> _Excerpted text_
▼

ProofAgent SDK documentation for AI agent evaluation

Official ProofAgent SDK docs: install with pip, wire your agent as a callable, run Harness-LLM-led or log-based evaluations, bring your own LLM, get readiness reports with per-metric scores and transcript-linked findings.

Install

The SDK is published to PyPI. Install with pip install proofagent-harness. Requires Python 3.10+. Set the environment variable for your LLM provider (ANTHROPIC_API_KEY, OPENAI_API_KEY, GEMINI_API_KEY, or any LiteLLM-supported provider).

Wire your agent

Your agent is any Python callable that takes a message string and returns either a string (simple) or an AgentResponse (for deeper scoring — exposes tool calls, retrievals, and memory snapshots to the Harness Jurors). Wrap your existing LangChain, LangGraph, CrewAI, OpenAI Agents SDK, or custom agent in a 5-line adapter.

▲

> _Exercise instructions_
Extend the ProofAgent SDK documentation excerpt beyond its final sentence, about wrapping an existing agent in a 5-line adapter. The items come from a separate source and are unrelated to the text.

> _Extracted entries_

▼

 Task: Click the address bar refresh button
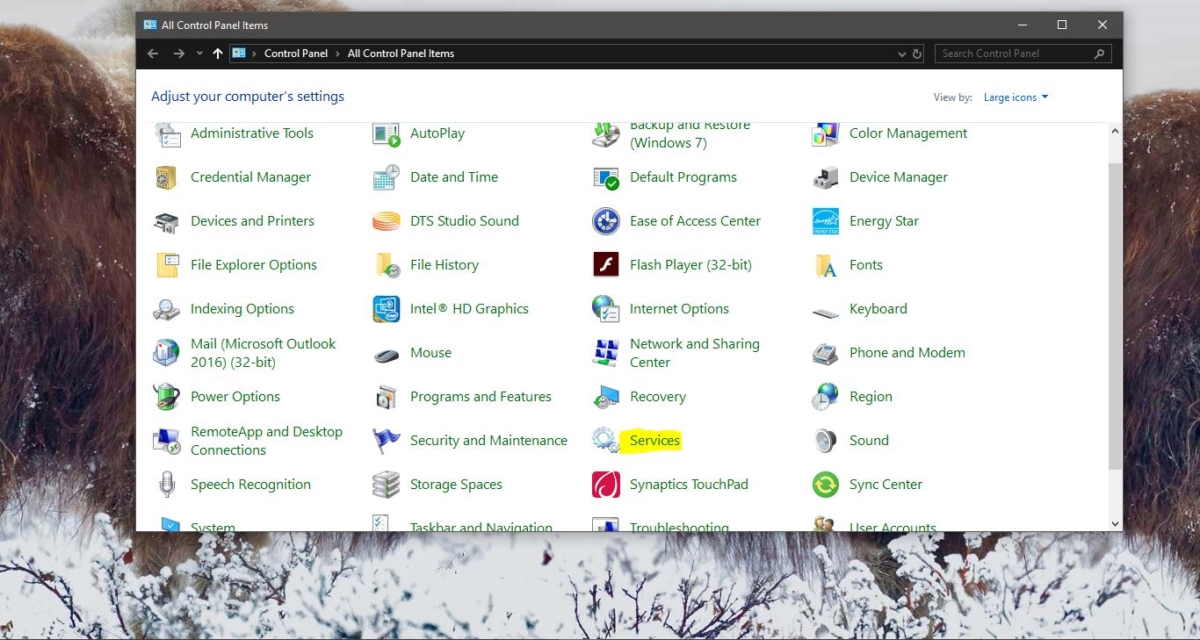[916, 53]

▲
▼

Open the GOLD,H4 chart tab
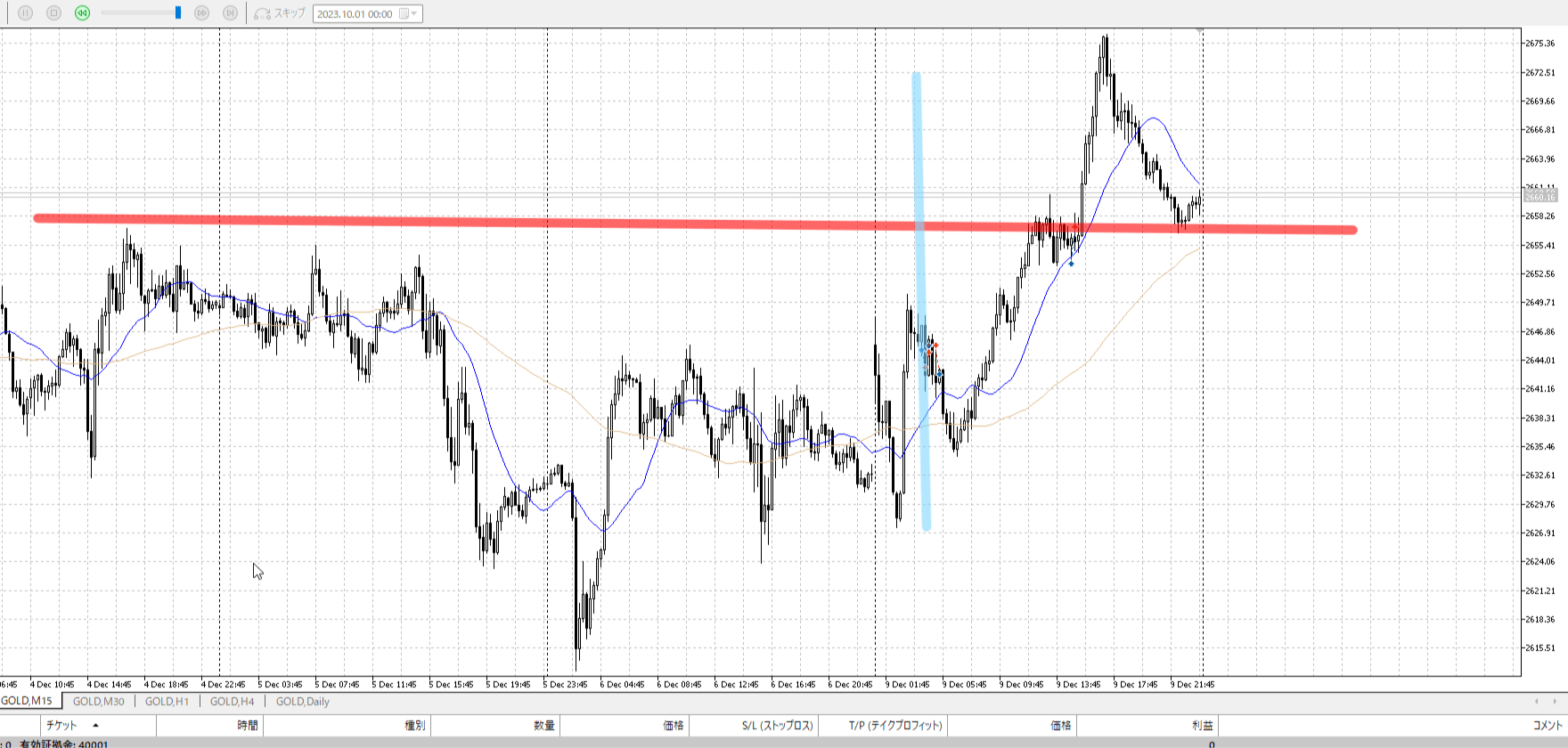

▲

> _Output below_
Run an evaluation

Call Harness.evaluate(your_agent, role=..., goal=..., context=AgentContext(...)). The harness runs the full 5-stage pipeline and returns a Report object with final_score, per_metric scores, certification tier, transcript, findings, and remediation guidance. Save as JSON or Markdown.

CI/CD integration

The SDK includes pytest integration with assertion-style thresholds: assert report.final_score >= 8.5; assert report.per_metric['safety'] >= 9.0. GitHub Actions, GitLab CI, CircleCI, and any pytest-compatible runner works out of the box.